Eso ya lo hago, dime otras...
(Silencio)

jueves, 4 de febrero de 2010

Paseo por Madrid

Los pueblos son lo que son: un lugar, unas gentes. No hay diferencias entre ellos. Son el paisaje circundante. Te rodean, envuelven, absorven y finalmente te expulsan si no eres de alli. Pero, ¿que es ser de allí? Un paisaje conforta, el de la geografía, y otro inquieta: el de las personas. ¿Que es de allí? Si todo viene a ser desconocido, o en su generalidad muy conocido. Toda arquitectura resulta ser la misma. Todo gesto lo mismo. La mirada tópica es la visión interior, lo que se ve no es lo que es, nunca. Son las ganas de ver lo que crea el paisaje como si se tratara de la morada interior de los místicos. Ya nadie se reconoce tal, sería incluso vergonzoso. Pero la morada interior abre su puerta a la plácida sensación de estar donde debe.

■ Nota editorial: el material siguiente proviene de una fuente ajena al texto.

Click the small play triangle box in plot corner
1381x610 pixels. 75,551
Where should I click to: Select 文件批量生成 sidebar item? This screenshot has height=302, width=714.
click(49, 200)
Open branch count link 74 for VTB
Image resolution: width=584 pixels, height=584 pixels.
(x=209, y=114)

Pero ¿que es ser de allí? Existe una geografía íntima que se reconoce cuando nunca fue otra cosa que lo imaginado: los colores, las luces, la parte sombría de la fotografía y finalmente el sujeto que reclama la atención. Añade el sonido que se dejó al pasar, una voz que dijo lo nimio, la banalidad que no estaba dirigida al paseante. Nada más solitario que el deambula entre lo desconocido que no parece serlo.

En el círculo cerrado de la plazuela las sillas se ofrecen a la fatiga y nadie se habla aposentado en ellas. Un banco de piedra, un poyo contra el muro, la carpintería urbana de unos asientos que permanecen inamovibles. Cada cual que se siente es un paisaje nuevo. Uno desconocido habla desde un teléfono al fondo y extiende una línea hacia los otros mundos, que están aquí. Se alcanza a oír la voz que llega en ráfagas de silencios: yo estoy bien, dice. ¿Te ha llegado el giro?

Y luego está la fatiga, la anónima sensación de no ser nadie para los demás; si una para su fatiga, o para su pensar. Anónima para sí misma, se ensimisma y ofrece su cansina belleza a los demás. En la mano el teléfono: ¿a quien va a llamar? ¿O ya lo ha hecho? ¿No hay más que decir? Solamente cabe pasar de largo.